183. The method of claim 182, comprising determining spatial proximal contiguity information for the isolated nucleic acid based on sequence reads containing a ligation junction and determining molecular contiguity for the isolated nucleic acid from sequence reads of barcode sequences in the barcode oligonucleotides.

184. The method of claim 183, comprising using the contiguity information of the isolated nucleic acid to determine haplotype phase information, to determine the order and orientation of contigs, for deconvolution of a mixture of genomes, to determine spatial conformation, topology and folding patterns, to inform de novo genome assembly, or to identify genomic variants comprising single nucleotide variants, insertions, deletion, inversions, translocations, copy number variations and other types of genome variants or combinations thereof.

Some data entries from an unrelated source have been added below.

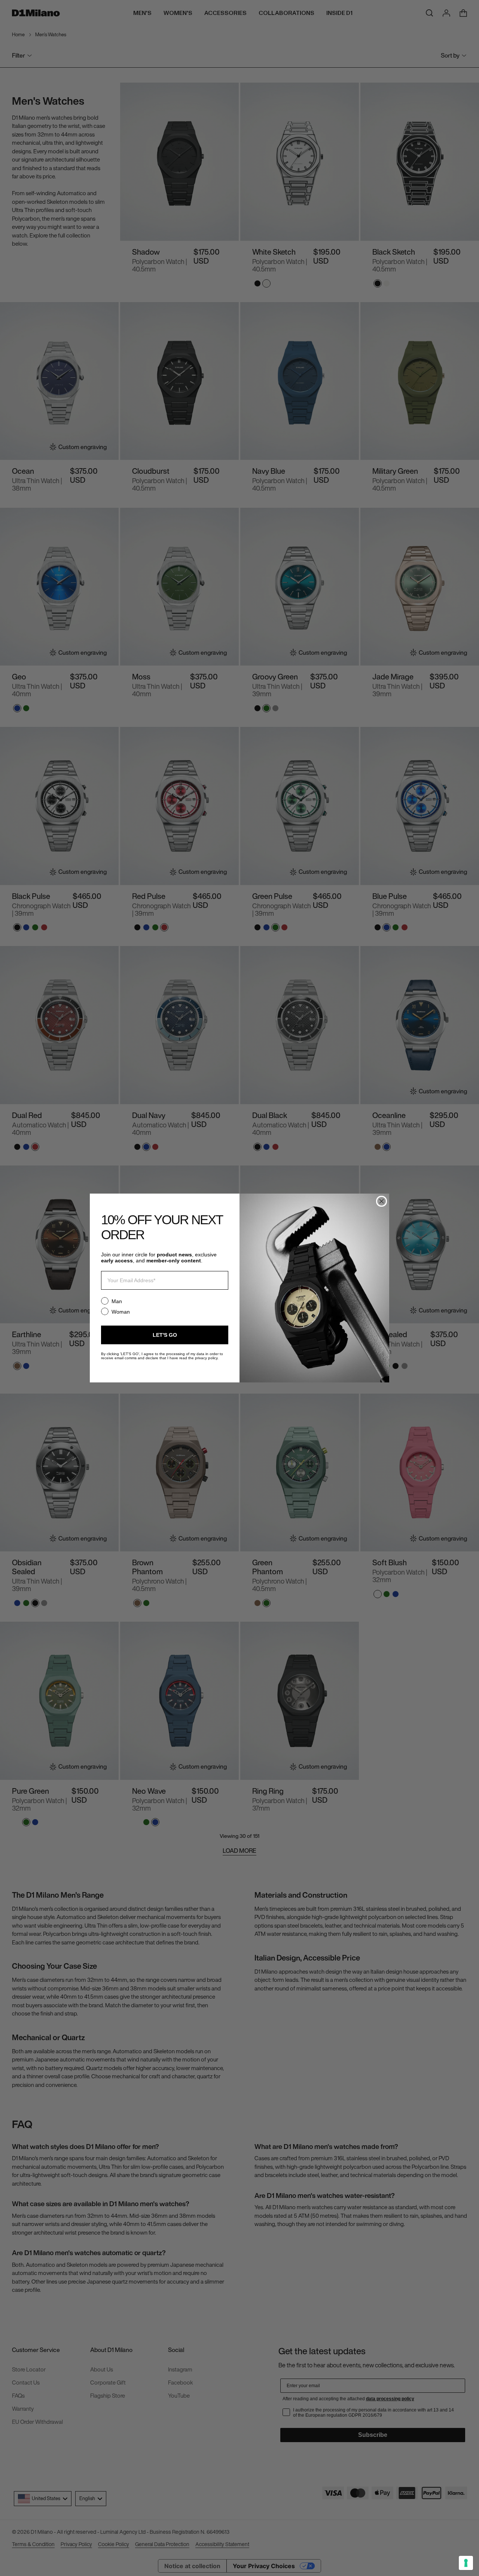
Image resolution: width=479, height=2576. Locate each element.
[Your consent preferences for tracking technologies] (466, 2563)
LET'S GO (165, 1335)
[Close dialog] (381, 1201)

185. The method of claim 170, wherein the proximity ligated nucleic acid molecules are generated in situ.

186. The method of claim 170, wherein the proximity ligated nucleic acid molecules are generated ex situ (in solution).

187. The method of claim 170, wherein the isolated nucleic acid is obtained by reacting chromatin with SDS for about 40 minutes, and the first set of reagents comprise the restriction enzyme NlaIII.